Jokowi Boleh Bohong, Asalkan …

Jokowi Boleh Bohong, Asalkan …
Oleh Gede H. Cahyana


Janji memang melenakan. Meninabobokan. Membuai. Apalagi kalau dibungkus dengan kertas kado yang menawan, warna pelangi (rainbow cake) bercampur nuansa pink, memesona bangetzz. Balutan luar itu sungguh membentengi isi (daleman, jeroan) yang sejatinya. Cantik. Namun kerapkali terjadi, antara janji (das sollen) dan faktanya (das sein) tidak sesuai. Tentu ada sebab-musababnya. Kalau sudah berupaya keras dan tampak nyata upaya itu, misalnya bisa dilihat, bisa dirasakan, dan bisa dievaluasi, maka itulah takdir.
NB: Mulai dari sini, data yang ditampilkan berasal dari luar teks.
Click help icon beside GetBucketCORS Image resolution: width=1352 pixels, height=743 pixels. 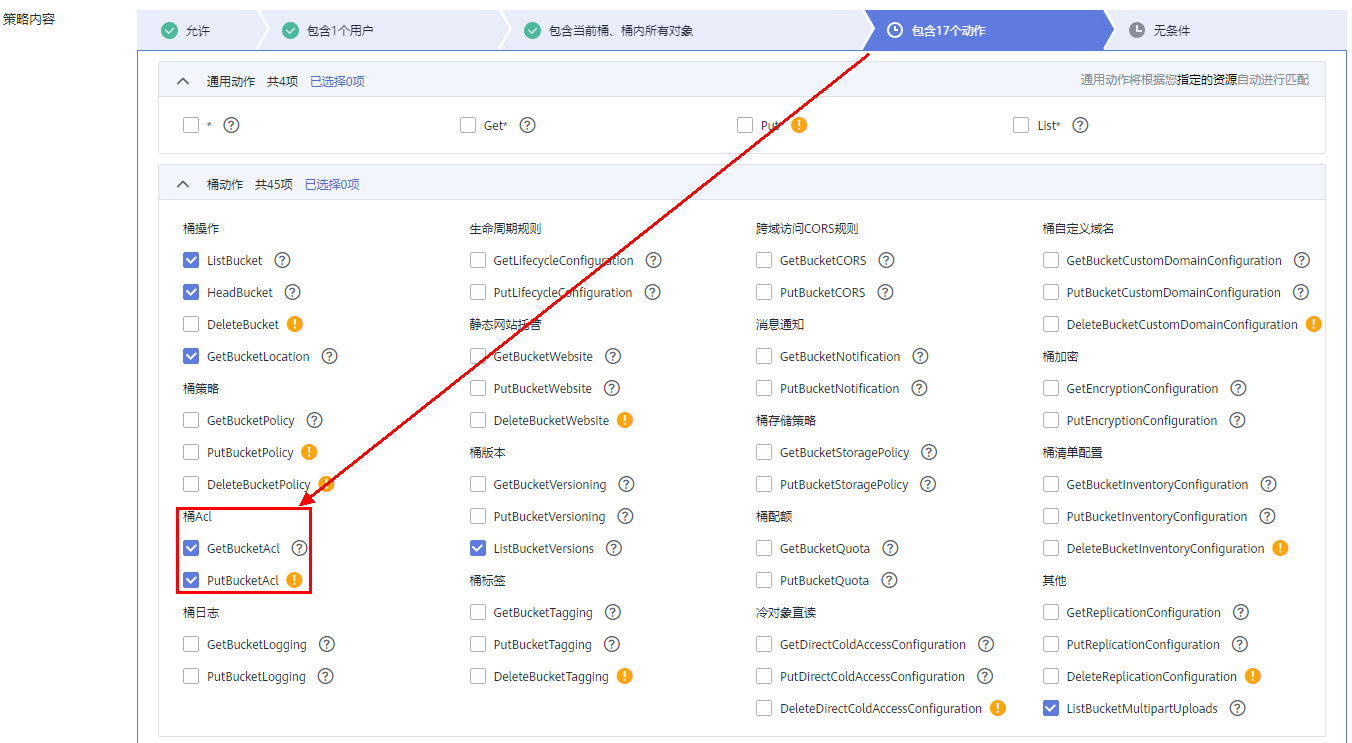click(x=886, y=260)
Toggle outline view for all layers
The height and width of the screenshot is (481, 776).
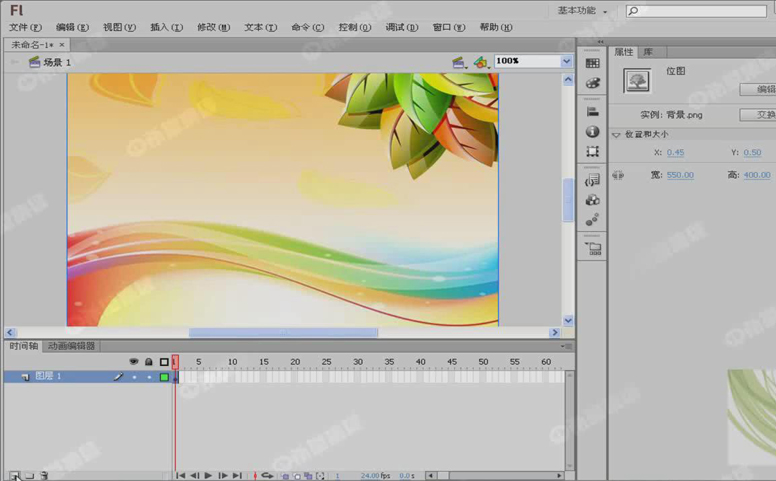(164, 362)
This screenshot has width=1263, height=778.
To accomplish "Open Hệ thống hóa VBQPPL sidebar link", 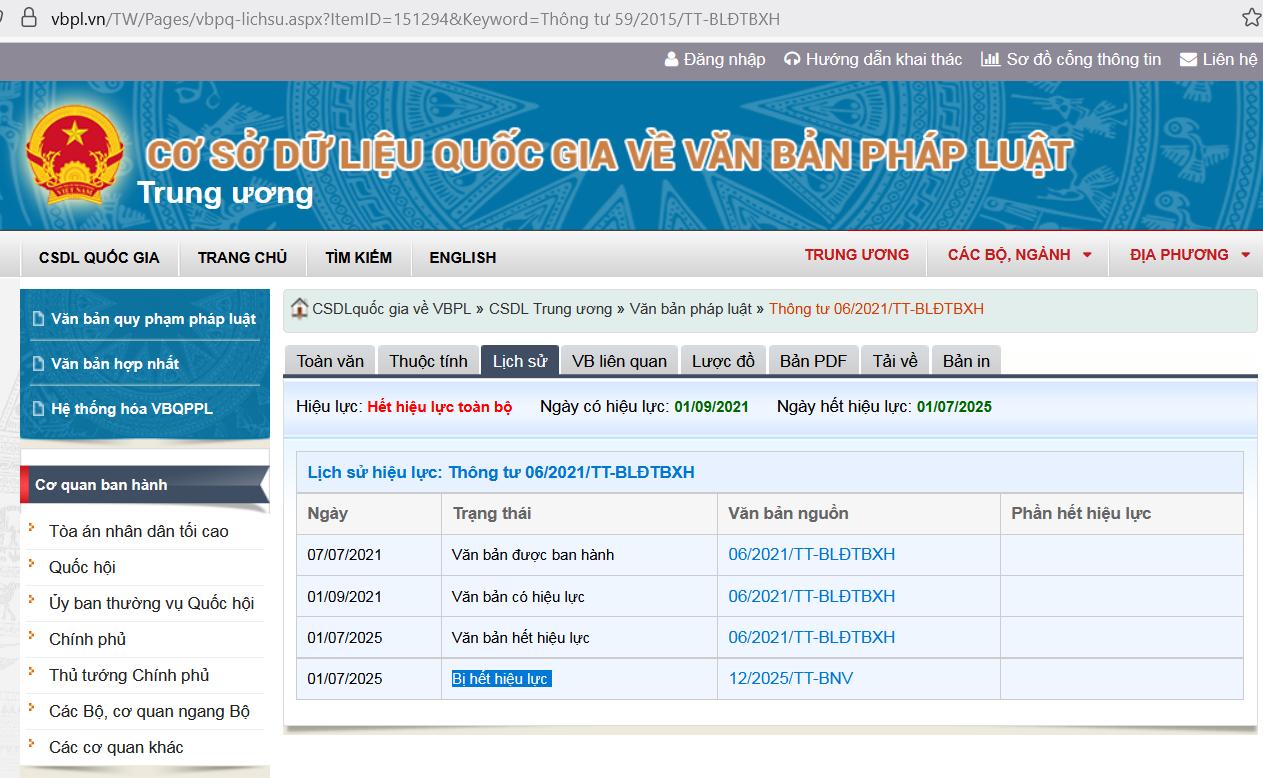I will tap(131, 409).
Sebuah ketetapan Sang Khalik yang mesti terjadi dan mesti diimani.

Takdir tersebut akan “dilawan” lagi dengan upaya lain agar janji tersebut bisa tercapai. Ada usaha. Ada kemauan, kemampuan, semangat, dan kesempatan untuk terwujud. Jiwa pemimpin haruslah kuat, jiwa laki sepatutnya fit, seperti kata iklan di tivi. Ini serupa dengan peneliti (researcher). Peneliti boleh salah berkali-kali, boleh mencoba lagi risetnya, boleh mengeluarkan hipotesis baru, boleh membongkar total alat-alat dan metodologinya. Malah sangat dianjurkan untuk meneliti berkali-kali demi ujian dan kepastian kebenaran sebuah asumsi atau hipotesis. Peneliti, ia ada di hati, menciptakan teknologi baru, menguak ilmu yang terpendam. Ponsel, kapasitas flashdisk, power bank, LCD TV, kamera, kacamata, bahkan bedah plastik agar makin cantik pun berkembang lantaran salah, salah lagi dan salah lagi. Inilah peneliti. Ia boleh salah. Bahkan berkali-kali.
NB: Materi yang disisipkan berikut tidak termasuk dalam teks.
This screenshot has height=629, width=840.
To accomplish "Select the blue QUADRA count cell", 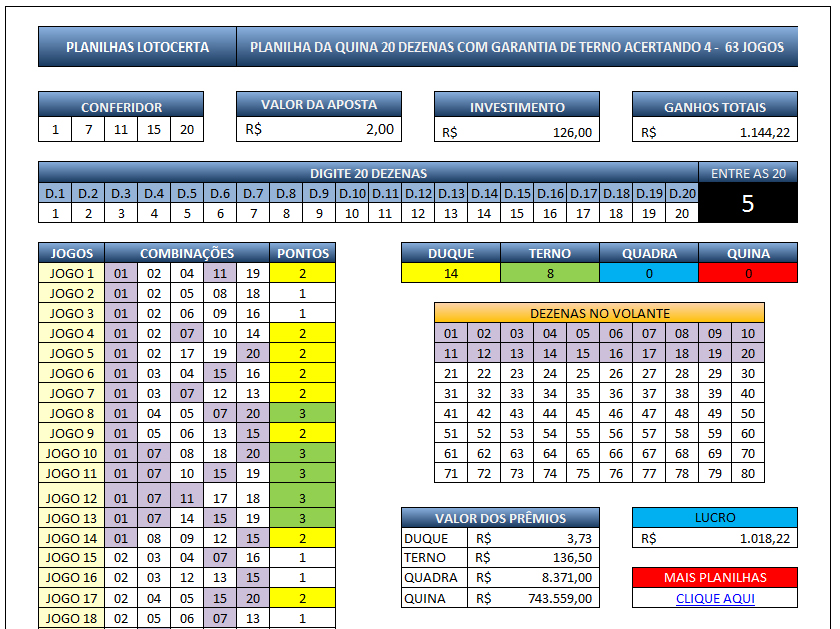I will tap(648, 273).
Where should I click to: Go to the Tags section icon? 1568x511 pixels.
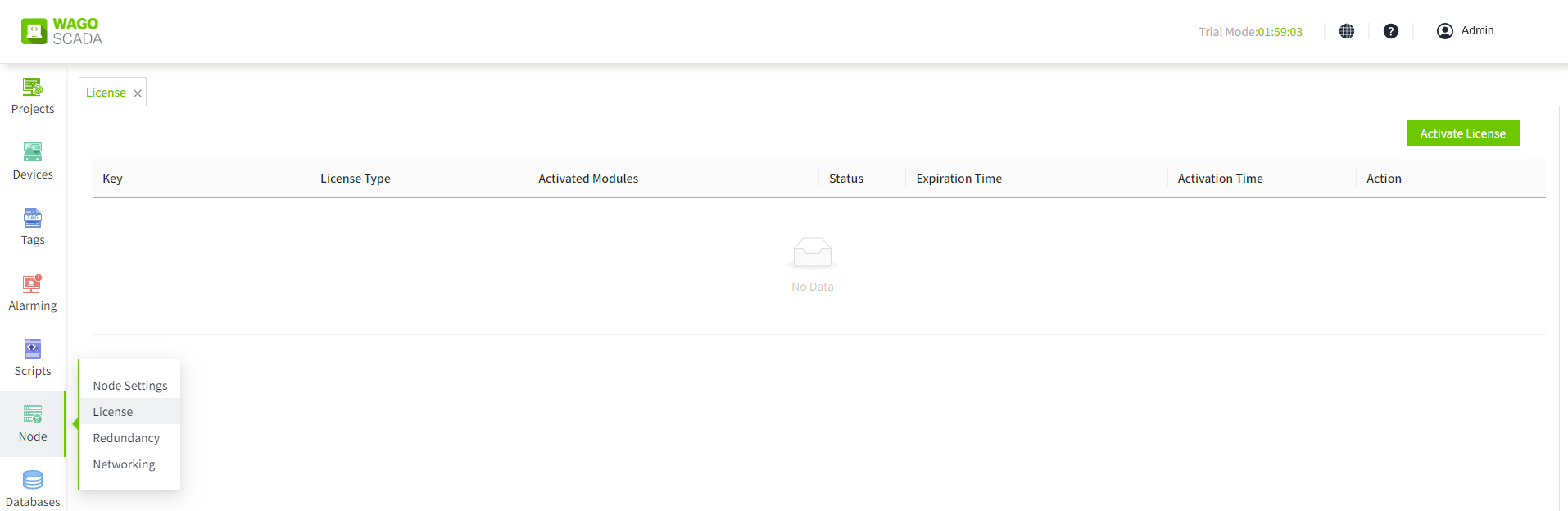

Pertanyaannya kini, bagaimana dengan pemimpin atau pejabat atau presiden? Persis seperti peneliti, presiden pun boleh salah berkali-kali. Namun, jangan kelamaan salahnya, ntar habis waktu dan tiba-tiba periode menjabat sudah habis. Tetap upayakan untuk mewujudkan cita-cita, eksistensikan janji, ejawantahkan program kerja. Jika tidak demikian, kecewa melipat kuat di hati rakyat, khususnya yang memilihnya menjadi pejabat atau presiden. Yang bagus tentu saja, tidak pernah salah. Kalaupun salah, hanya sekali saja. Artinya, presiden haram terperosok di lubang yang sama dua kali, apalagi acapkali. Salah dan sengaja salah juga berbeda. Bohong alamiah dan bohong yang di-setting juga beda. Serupa dengan membunuh yang tak disengaja karena membela diri dari kejahatan bromocorah, residivis pasti beda dengan sengaja dan dengan rencana matang membunuh orang, kecuali dalam perang.  
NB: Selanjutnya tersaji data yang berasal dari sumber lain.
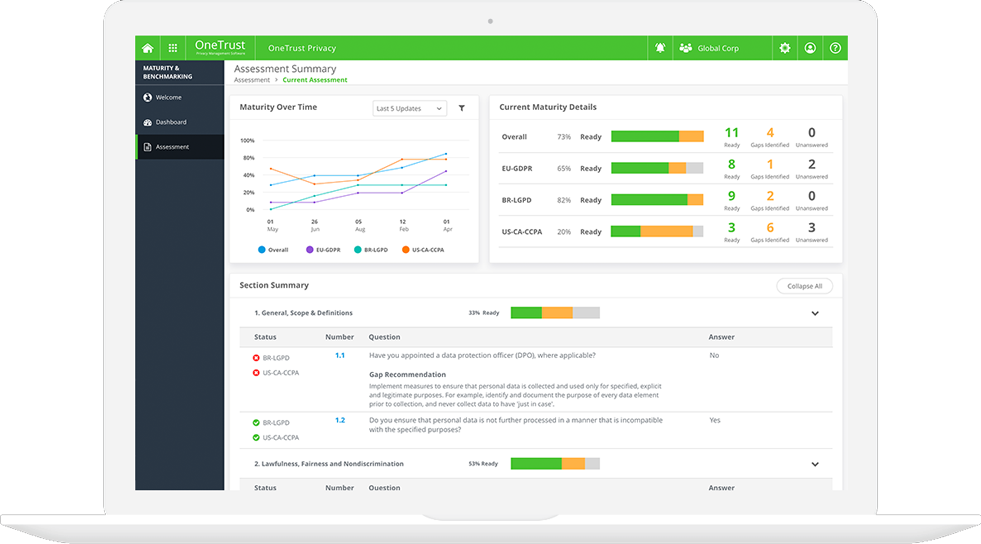Image resolution: width=981 pixels, height=544 pixels.
Task: Open the user profile icon
Action: (x=810, y=48)
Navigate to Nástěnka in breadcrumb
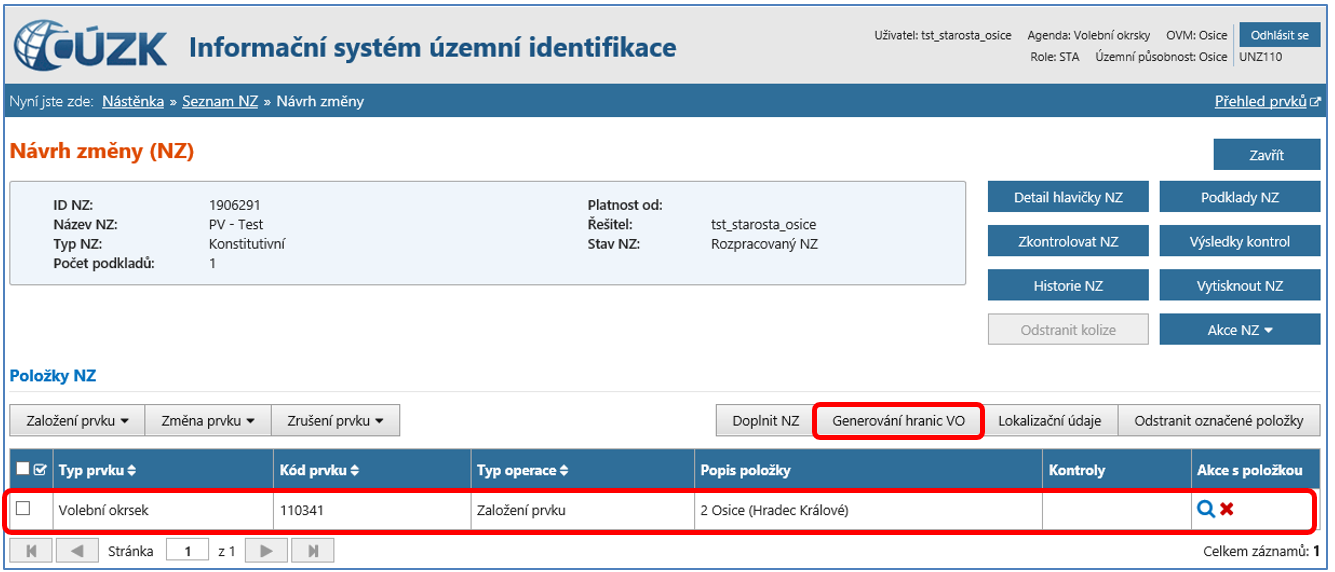This screenshot has width=1335, height=572. click(x=133, y=101)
Kembali ke perihal Jokowi. Saat ini, begitu luas protes terhadap presiden terpilih, Jokowi lantaran ia khianati janji-janji saat kampanye. Jokowi berbohong mungkin lantaran beberapa sebab. Misalnya, tertekan atau ditekan kalangan yang lebih tinggi jabatannya di partai, ingin menghindari masalah pada masa pemerintahannya nanti, dan citra diri. Dari tanggapan di media sosial dan media cetak, kebiasaan berbohong di Indonesia ini dapat dimaklumi. Bohong ternyata bisa diterima oleh masyarakat secara umum asalkan tidak menyakiti hati orang lain. Barangkali hati pemilih Jokowi dan Jusuf Kalla itu tidak kecewa-kecewa amat, atau bahkan tetap senang saja karena calonnya sudah menang. Apapun yang terjadi, mereka tidak ambil pusing. Mereka tetap ke sawah, tetap melaut mencari ikan, tetap ke kantor, tetap rapat, tetap mabuk, tetap narkoba, tetap selingkuh, tetap menjadi pegawai, tetap menipu, tetap berbohong dan berbohong lagi. Mental bohong sudah mendarah daging, menjadi kebiasaan, menjadi karakter. Secara refleks, akan tetap berbohong apabila tertekan, tersudut. 

Sejatinya ada bohong yang boleh. Presiden terpilih Jokowi boleh berbohong asalkan untuk merukunkan pemilihnya yang sedang konflik. Boleh bohong agar istrinya menjadi senang - bahagia, lantaran masakannya terlalu asin, berbohong kepada musuh yang akan memerdekakan suatu provinsi di Indonesia. Siapa musuh itu? Tentu bukan lawan politik, juga bukan rakyat Indonesia. Mereka itu saudara sebangsa bagi Jokowi dan PDIP serta partai di koalisi rampingnya, mereka haram dibohongi (mudah-mudan tetap ramping, jangan nambah lagi, nanti jadi gemuk, dan ini berarti “bohong lagi”). Musuh itu adalah negara atau lembaga lain yang obok-obok kita, NKRI kita, para lintah darat terhadap tambang kita, sumber daya alam kita. Pasal 33 UUD 1945 itu lho. Perongrong kekayaan negara kita itulah musuh yang harus dibunuh. Minimal dilawan, dinegosiasi ulang, diupayakan sekuat tenaga agar mayoritas menjadi income untuk kita. Begitu Pak Jokowi.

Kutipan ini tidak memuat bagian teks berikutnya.